With literally millions and millions of pressure gauges sold each year, the pressure gauge can be seen as one of the most commonly used instruments and well-known instruments onboard vessels, offshore rigs, industrial plants and other developing sites. But there’s a flipside on the pressure gauges. How easy as they may seem to choose, the opposite is true. Therefore we explain what a pressure gauge exactly is, how a pressure gauge works, the available types of gauges, and why some gauges are liquid filled or not.
Pressure measurement is, besides temperature measurement, the most important and frequently monitored value. There are various options to measure pressure, such as pressure transmitters and pressure switches, but analogue, there’s only one go-to pressure gauge. But to understand the pressure gauge, you first need to understand the type of pressure you are or want to measure.
There are three types of pressure you should know before choosing the correct pressure gauge:
The pressure gauge measures the difference between atmospheric and gauge pressure, also referred to as ambient pressure. The atmospheric pressure varies reliant on the local weather and height above sea level. At sea level, the average pressure is 1013.25 mbar. Since virtually all points in a production plant are generally exposed to the same air pressure, gauge pressure measurement usually is sufficient for industrial applications.
Absolute pressure is always about the zero pressure which is obtained with a complete vacuum. Therefore, pressure gauges for this type of pressure should always be selected when the slightest change in atmospheric pressure could affect the process. Typical applications for absolute pressure measurement are determining the vapour pressure for liquids, the monitoring of condensation pressures, and distillation. Further application examples are vacuum pumps and equipment for the food industry.
With differential pressure, we are talking about a type of pressure which – as the name suggests – specifies the difference between two pressures.

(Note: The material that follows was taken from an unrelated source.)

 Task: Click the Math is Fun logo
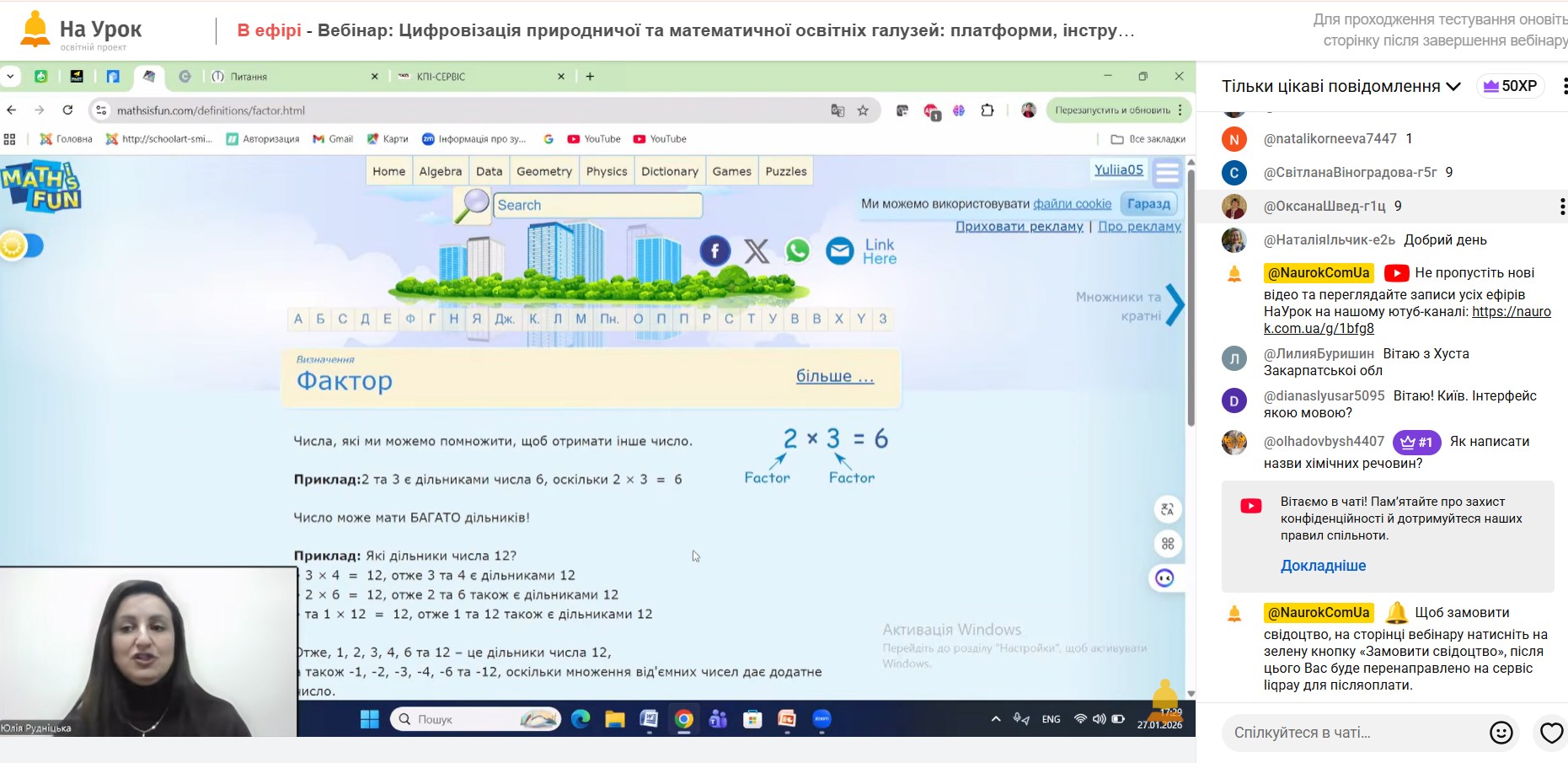pyautogui.click(x=40, y=186)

Differential pressure gauges, therefore, have two process connections. They are used, for example, in the monitoring of filter and pump systems. With this type of pressure, it is also possible to determine the fill level in a closed tank – This is derived from the difference between the total pressure (liquid column + gaseous phase) and the pressure of the gaseous phase.
Now we know the different types of pressure that exists. How does a pressure gauge work? Even though a pressure gauge looks like a stopwatch, measuring time is not what it does. A pressure gauge is essential since it shows a liquid or gas pressure in a process or a machine on an analogue scale. There are (again) three types of pressure gauges that are most likely suits your need;
To kick off with the most frequently used mechanical pressure measuring instrument, the bourdon tube pressure gauges. The bourdon tube is based on a mid-19th century concept in which an elastic spring and c-shaped tube bents when pressure is applied. When the mechanics of a Bourdon tube are pressurised, the cross-section is altered towards a circular shape. The hoop stresses that are created in this process increase the radius of the c-shaped tube.

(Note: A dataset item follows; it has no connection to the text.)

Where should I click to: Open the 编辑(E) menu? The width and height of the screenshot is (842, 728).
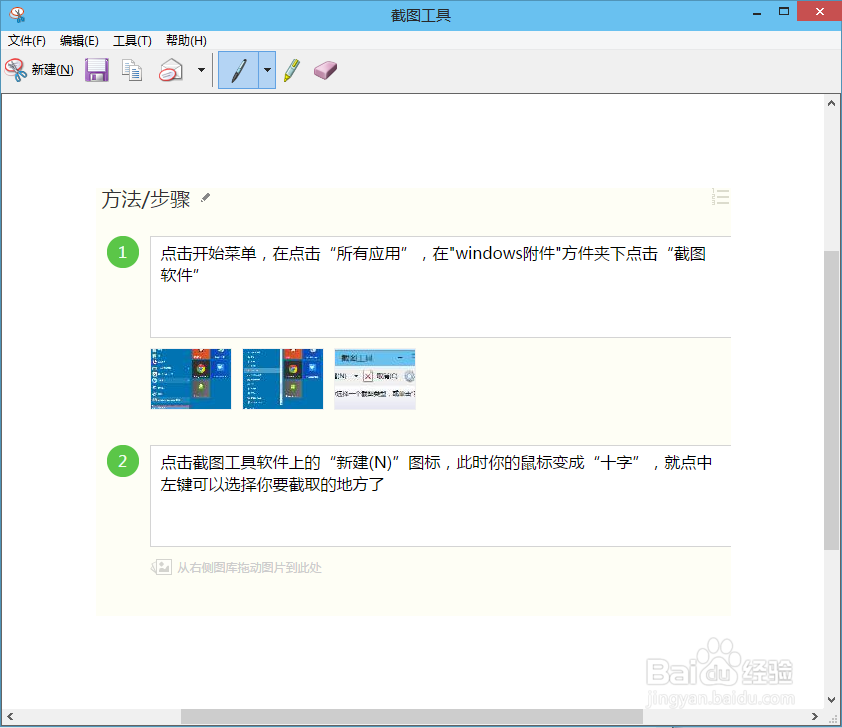coord(76,41)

As a result, the end of the tube moves by around two or three millimetres. This deflection is a measure of pressure. It is transferred to a movement, which turns the linear deflection into a rotary movement and, via a pointer, makes this visible on a scale. The c-shaped bourdon tube pressure gauge is capable of pressure ranges up to 60 bar. Above 60 bar helical or spiral-type Bourdon tubes are used to reach maximum pressures of up to 7000 bar.
Then there are the diaphragm seal pressure gauges. Diaphragm pressure gauge is considered a specialist in the process industries. They come into play when Bourdon tube pressure gauges reach the limits of their performance. One of the advantages of diaphragm pressure gauges is the measurement of low pressures. This type of gauge can measure pressure as low as 16 mbar up to 25 bar.
Finally, there are the capsule pressure gauges. This type of gauge is used for low-pressure measurement.
The pressure gauges above function in different ways. Besides functionality, they differentiate themselves in size. 40, 63, 80, 100 and 160 mm are the most common diameters. Pressure gauges also differentiate themselves in scale range. This varies from 0 … 0,5 mbar to 0 … 6.000 bar. Depending on needs, the materials are chosen. For example, there are pressure elements made of brass, stainless steel or special materials. The connection is also completely customised to fit the situation best.
Some pressure gauges contain liquid in the scale. This liquid is called glycerine. Other liquids like silicone are also being used in these pressure gauges, but glycerine is the most used pressure gauge filling. Silicone fillings are only used if the gauge is exposed to temperatures below -20°C or above 60°C. The filling liquid serves as dampening for the moving parts in the pressure gauges casing.
Pressure gauges may have to endure a lot of vibrations, which can cause damage. When it’s filled with liquid, the chance of damage will reduce. This does not mean that calibration of your pressure gauge is not required when your pressure gauge is filled with either glycerine or silicone. It’s crucial to calibrate your pressure gauge at least once a year. Also, humidity can be a problem for dry pressure gauges. Combined with low temperatures, this can even result in icing. Another consequence of this humidity can be condensation, which makes reading the pressure gauge difficult.